### What is required
Restate the entries word for word, omitting nothing.
────────────────
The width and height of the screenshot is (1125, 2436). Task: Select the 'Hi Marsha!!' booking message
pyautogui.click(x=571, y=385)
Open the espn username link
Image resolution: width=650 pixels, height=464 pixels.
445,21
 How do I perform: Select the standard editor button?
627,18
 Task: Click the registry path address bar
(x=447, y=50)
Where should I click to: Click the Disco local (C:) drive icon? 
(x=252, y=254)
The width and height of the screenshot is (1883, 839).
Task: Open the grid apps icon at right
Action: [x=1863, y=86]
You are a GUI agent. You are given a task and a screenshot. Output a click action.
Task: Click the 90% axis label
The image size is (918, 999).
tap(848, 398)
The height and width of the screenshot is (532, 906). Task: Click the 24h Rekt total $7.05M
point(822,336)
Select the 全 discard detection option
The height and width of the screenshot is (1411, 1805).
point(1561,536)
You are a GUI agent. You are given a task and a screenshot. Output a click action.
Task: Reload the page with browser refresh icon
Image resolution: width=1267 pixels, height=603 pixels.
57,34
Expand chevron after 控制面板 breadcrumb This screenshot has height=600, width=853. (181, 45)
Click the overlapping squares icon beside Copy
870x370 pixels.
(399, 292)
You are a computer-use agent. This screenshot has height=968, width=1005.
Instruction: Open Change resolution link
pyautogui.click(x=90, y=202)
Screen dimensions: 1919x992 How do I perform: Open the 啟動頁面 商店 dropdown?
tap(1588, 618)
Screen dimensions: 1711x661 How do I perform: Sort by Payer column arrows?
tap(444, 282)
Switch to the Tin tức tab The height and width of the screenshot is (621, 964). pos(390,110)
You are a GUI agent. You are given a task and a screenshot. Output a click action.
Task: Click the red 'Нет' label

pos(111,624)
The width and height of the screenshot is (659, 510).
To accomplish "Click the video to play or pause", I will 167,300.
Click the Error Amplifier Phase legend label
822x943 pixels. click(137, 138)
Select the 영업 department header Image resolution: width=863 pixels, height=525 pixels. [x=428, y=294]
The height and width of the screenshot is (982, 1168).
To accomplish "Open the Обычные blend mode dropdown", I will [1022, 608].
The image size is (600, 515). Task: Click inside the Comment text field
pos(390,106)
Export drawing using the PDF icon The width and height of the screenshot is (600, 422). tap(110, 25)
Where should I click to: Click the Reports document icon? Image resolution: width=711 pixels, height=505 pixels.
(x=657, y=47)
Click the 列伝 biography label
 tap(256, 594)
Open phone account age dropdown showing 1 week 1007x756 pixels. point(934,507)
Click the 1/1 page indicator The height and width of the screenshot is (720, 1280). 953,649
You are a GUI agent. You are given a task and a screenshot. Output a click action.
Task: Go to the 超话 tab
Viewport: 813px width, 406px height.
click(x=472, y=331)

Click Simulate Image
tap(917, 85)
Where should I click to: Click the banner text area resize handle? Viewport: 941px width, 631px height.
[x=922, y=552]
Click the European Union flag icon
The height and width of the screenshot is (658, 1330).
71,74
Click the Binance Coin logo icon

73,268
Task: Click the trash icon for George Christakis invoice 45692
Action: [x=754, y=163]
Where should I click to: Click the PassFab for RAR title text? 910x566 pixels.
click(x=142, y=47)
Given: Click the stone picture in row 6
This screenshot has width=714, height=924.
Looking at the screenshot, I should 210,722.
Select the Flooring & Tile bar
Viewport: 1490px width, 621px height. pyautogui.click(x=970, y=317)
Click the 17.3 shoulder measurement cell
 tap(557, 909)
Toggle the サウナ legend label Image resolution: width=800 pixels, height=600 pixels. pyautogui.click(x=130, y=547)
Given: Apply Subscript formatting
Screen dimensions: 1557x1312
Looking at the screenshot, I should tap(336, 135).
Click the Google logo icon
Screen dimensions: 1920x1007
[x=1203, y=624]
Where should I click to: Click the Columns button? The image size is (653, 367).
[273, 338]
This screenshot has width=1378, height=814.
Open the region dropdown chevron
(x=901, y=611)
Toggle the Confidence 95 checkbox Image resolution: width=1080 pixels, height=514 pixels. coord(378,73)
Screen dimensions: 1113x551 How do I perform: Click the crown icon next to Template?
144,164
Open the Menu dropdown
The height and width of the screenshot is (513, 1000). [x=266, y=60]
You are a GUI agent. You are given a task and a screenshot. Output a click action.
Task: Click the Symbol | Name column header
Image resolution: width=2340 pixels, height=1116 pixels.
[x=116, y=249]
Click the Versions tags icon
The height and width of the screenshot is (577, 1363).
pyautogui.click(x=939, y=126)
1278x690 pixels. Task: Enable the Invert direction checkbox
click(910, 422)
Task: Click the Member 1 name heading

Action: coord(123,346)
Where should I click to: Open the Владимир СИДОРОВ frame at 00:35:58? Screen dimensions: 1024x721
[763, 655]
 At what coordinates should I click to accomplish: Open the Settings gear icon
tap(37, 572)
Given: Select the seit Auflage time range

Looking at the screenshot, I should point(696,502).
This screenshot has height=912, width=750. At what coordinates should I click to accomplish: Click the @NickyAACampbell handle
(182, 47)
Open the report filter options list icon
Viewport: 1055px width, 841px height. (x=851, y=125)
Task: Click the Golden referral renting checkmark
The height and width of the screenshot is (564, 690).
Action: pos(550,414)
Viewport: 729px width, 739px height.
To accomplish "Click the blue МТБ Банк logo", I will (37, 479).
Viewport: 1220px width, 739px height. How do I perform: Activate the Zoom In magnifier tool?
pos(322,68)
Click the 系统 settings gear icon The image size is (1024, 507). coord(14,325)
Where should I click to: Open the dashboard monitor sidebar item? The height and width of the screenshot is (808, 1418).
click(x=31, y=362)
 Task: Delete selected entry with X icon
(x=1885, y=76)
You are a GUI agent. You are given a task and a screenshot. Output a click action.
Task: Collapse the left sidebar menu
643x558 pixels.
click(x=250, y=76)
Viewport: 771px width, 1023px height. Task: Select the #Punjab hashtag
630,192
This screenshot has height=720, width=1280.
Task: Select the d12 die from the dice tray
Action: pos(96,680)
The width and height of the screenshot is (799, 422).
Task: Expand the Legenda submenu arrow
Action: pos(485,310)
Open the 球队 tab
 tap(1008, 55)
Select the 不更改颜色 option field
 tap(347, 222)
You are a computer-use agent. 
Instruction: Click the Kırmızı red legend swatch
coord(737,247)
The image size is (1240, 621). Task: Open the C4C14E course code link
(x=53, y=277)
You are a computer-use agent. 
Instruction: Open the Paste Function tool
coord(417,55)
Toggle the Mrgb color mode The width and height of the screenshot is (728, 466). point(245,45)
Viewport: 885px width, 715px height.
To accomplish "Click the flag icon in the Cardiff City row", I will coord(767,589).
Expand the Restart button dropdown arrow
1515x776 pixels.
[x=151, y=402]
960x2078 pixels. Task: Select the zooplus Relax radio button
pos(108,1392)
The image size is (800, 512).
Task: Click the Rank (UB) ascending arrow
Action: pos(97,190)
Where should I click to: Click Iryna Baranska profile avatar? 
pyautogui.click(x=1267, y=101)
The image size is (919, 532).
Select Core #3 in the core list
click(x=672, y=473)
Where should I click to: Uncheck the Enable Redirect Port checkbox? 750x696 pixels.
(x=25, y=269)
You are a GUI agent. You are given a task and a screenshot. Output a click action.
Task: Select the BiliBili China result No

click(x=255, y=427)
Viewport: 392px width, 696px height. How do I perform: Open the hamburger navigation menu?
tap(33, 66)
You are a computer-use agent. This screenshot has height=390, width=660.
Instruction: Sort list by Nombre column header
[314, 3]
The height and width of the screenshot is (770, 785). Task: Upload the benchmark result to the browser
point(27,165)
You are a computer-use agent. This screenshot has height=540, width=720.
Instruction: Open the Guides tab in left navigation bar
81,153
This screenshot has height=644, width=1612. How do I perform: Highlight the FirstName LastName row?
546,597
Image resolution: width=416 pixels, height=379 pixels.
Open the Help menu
────────────────
### Answer for the task
The width and height of the screenshot is (1125, 2436). Task: Select the 'Hi Marsha!!' booking message
pyautogui.click(x=571, y=385)
Open the espn username link
Image resolution: width=650 pixels, height=464 pixels.
445,21
 How do I perform: Select the standard editor button?
627,18
 Task: Click the registry path address bar
(x=447, y=50)
Where should I click to: Click the Disco local (C:) drive icon? 
(x=252, y=254)
The width and height of the screenshot is (1883, 839).
Task: Open the grid apps icon at right
Action: [x=1863, y=86]
You are a GUI agent. You are given a task and a screenshot. Output a click action.
Task: Click the 90% axis label
The image size is (918, 999).
tap(848, 398)
The height and width of the screenshot is (532, 906). Task: Click the 24h Rekt total $7.05M
point(822,336)
Select the 全 discard detection option
The height and width of the screenshot is (1411, 1805).
point(1561,536)
You are a GUI agent. You are given a task and a screenshot. Output a click action.
Task: Reload the page with browser refresh icon
Image resolution: width=1267 pixels, height=603 pixels.
57,34
Expand chevron after 控制面板 breadcrumb This screenshot has height=600, width=853. (181, 45)
Click the overlapping squares icon beside Copy
870x370 pixels.
(399, 292)
You are a computer-use agent. This screenshot has height=968, width=1005.
Instruction: Open Change resolution link
pyautogui.click(x=90, y=202)
Screen dimensions: 1919x992 How do I perform: Open the 啟動頁面 商店 dropdown?
tap(1588, 618)
Screen dimensions: 1711x661 How do I perform: Sort by Payer column arrows?
tap(444, 282)
Switch to the Tin tức tab The height and width of the screenshot is (621, 964). pos(390,110)
You are a GUI agent. You are given a task and a screenshot. Output a click action.
Task: Click the red 'Нет' label

pos(111,624)
The width and height of the screenshot is (659, 510).
To accomplish "Click the video to play or pause", I will 167,300.
Click the Error Amplifier Phase legend label
822x943 pixels. click(137, 138)
Select the 영업 department header Image resolution: width=863 pixels, height=525 pixels. [x=428, y=294]
The height and width of the screenshot is (982, 1168).
To accomplish "Open the Обычные blend mode dropdown", I will [1022, 608].
The image size is (600, 515). Task: Click inside the Comment text field
pos(390,106)
Export drawing using the PDF icon The width and height of the screenshot is (600, 422). tap(110, 25)
Where should I click to: Click the Reports document icon? Image resolution: width=711 pixels, height=505 pixels.
(x=657, y=47)
Click the 列伝 biography label
 tap(256, 594)
Open phone account age dropdown showing 1 week 1007x756 pixels. point(934,507)
Click the 1/1 page indicator The height and width of the screenshot is (720, 1280). 953,649
You are a GUI agent. You are given a task and a screenshot. Output a click action.
Task: Go to the 超话 tab
Viewport: 813px width, 406px height.
click(x=472, y=331)

Click Simulate Image
tap(917, 85)
Where should I click to: Click the banner text area resize handle? Viewport: 941px width, 631px height.
[x=922, y=552]
Click the European Union flag icon
The height and width of the screenshot is (658, 1330).
71,74
Click the Binance Coin logo icon

73,268
Task: Click the trash icon for George Christakis invoice 45692
Action: [x=754, y=163]
Where should I click to: Click the PassFab for RAR title text? 910x566 pixels.
click(x=142, y=47)
Given: Click the stone picture in row 6
This screenshot has width=714, height=924.
Looking at the screenshot, I should 210,722.
Select the Flooring & Tile bar
Viewport: 1490px width, 621px height. pyautogui.click(x=970, y=317)
Click the 17.3 shoulder measurement cell
 tap(557, 909)
Toggle the サウナ legend label Image resolution: width=800 pixels, height=600 pixels. pyautogui.click(x=130, y=547)
Given: Apply Subscript formatting
Screen dimensions: 1557x1312
Looking at the screenshot, I should tap(336, 135).
Click the Google logo icon
Screen dimensions: 1920x1007
[x=1203, y=624]
Where should I click to: Click the Columns button? The image size is (653, 367).
[273, 338]
This screenshot has width=1378, height=814.
Open the region dropdown chevron
(x=901, y=611)
Toggle the Confidence 95 checkbox Image resolution: width=1080 pixels, height=514 pixels. coord(378,73)
Screen dimensions: 1113x551 How do I perform: Click the crown icon next to Template?
144,164
Open the Menu dropdown
The height and width of the screenshot is (513, 1000). [x=266, y=60]
You are a GUI agent. You are given a task and a screenshot. Output a click action.
Task: Click the Symbol | Name column header
Image resolution: width=2340 pixels, height=1116 pixels.
[x=116, y=249]
Click the Versions tags icon
The height and width of the screenshot is (577, 1363).
pyautogui.click(x=939, y=126)
1278x690 pixels. Task: Enable the Invert direction checkbox
click(910, 422)
Task: Click the Member 1 name heading

Action: coord(123,346)
Where should I click to: Open the Владимир СИДОРОВ frame at 00:35:58? Screen dimensions: 1024x721
[763, 655]
 At what coordinates should I click to accomplish: Open the Settings gear icon
tap(37, 572)
Given: Select the seit Auflage time range

Looking at the screenshot, I should point(696,502).
This screenshot has height=912, width=750. At what coordinates should I click to accomplish: Click the @NickyAACampbell handle
(182, 47)
Open the report filter options list icon
Viewport: 1055px width, 841px height. (x=851, y=125)
Task: Click the Golden referral renting checkmark
The height and width of the screenshot is (564, 690).
Action: pos(550,414)
Viewport: 729px width, 739px height.
To accomplish "Click the blue МТБ Банк logo", I will (37, 479).
Viewport: 1220px width, 739px height. How do I perform: Activate the Zoom In magnifier tool?
pos(322,68)
Click the 系统 settings gear icon The image size is (1024, 507). coord(14,325)
Where should I click to: Open the dashboard monitor sidebar item? The height and width of the screenshot is (808, 1418).
click(x=31, y=362)
 Task: Delete selected entry with X icon
(x=1885, y=76)
You are a GUI agent. You are given a task and a screenshot. Output a click action.
Task: Collapse the left sidebar menu
643x558 pixels.
click(x=250, y=76)
Viewport: 771px width, 1023px height. Task: Select the #Punjab hashtag
630,192
This screenshot has height=720, width=1280.
Task: Select the d12 die from the dice tray
Action: pos(96,680)
The width and height of the screenshot is (799, 422).
Task: Expand the Legenda submenu arrow
Action: pos(485,310)
Open the 球队 tab
 tap(1008, 55)
Select the 不更改颜色 option field
 tap(347, 222)
You are a computer-use agent. 
Instruction: Click the Kırmızı red legend swatch
coord(737,247)
The image size is (1240, 621). Task: Open the C4C14E course code link
(x=53, y=277)
You are a computer-use agent. 
Instruction: Open the Paste Function tool
coord(417,55)
Toggle the Mrgb color mode The width and height of the screenshot is (728, 466). point(245,45)
Viewport: 885px width, 715px height.
To accomplish "Click the flag icon in the Cardiff City row", I will coord(767,589).
Expand the Restart button dropdown arrow
1515x776 pixels.
[x=151, y=402]
960x2078 pixels. Task: Select the zooplus Relax radio button
pos(108,1392)
The image size is (800, 512).
Task: Click the Rank (UB) ascending arrow
Action: pos(97,190)
Where should I click to: Click Iryna Baranska profile avatar? 
pyautogui.click(x=1267, y=101)
The image size is (919, 532).
Select Core #3 in the core list
click(x=672, y=473)
Where should I click to: Uncheck the Enable Redirect Port checkbox? 750x696 pixels.
(x=25, y=269)
You are a GUI agent. You are given a task and a screenshot. Output a click action.
Task: Select the BiliBili China result No

click(x=255, y=427)
Viewport: 392px width, 696px height. How do I perform: Open the hamburger navigation menu?
tap(33, 66)
You are a computer-use agent. This screenshot has height=390, width=660.
Instruction: Sort list by Nombre column header
[314, 3]
The height and width of the screenshot is (770, 785). Task: Upload the benchmark result to the browser
point(27,165)
You are a computer-use agent. This screenshot has height=540, width=720.
Instruction: Open the Guides tab in left navigation bar
81,153
This screenshot has height=644, width=1612. How do I perform: Highlight the FirstName LastName row?
546,597
Image resolution: width=416 pixels, height=379 pixels.
Open the Help menu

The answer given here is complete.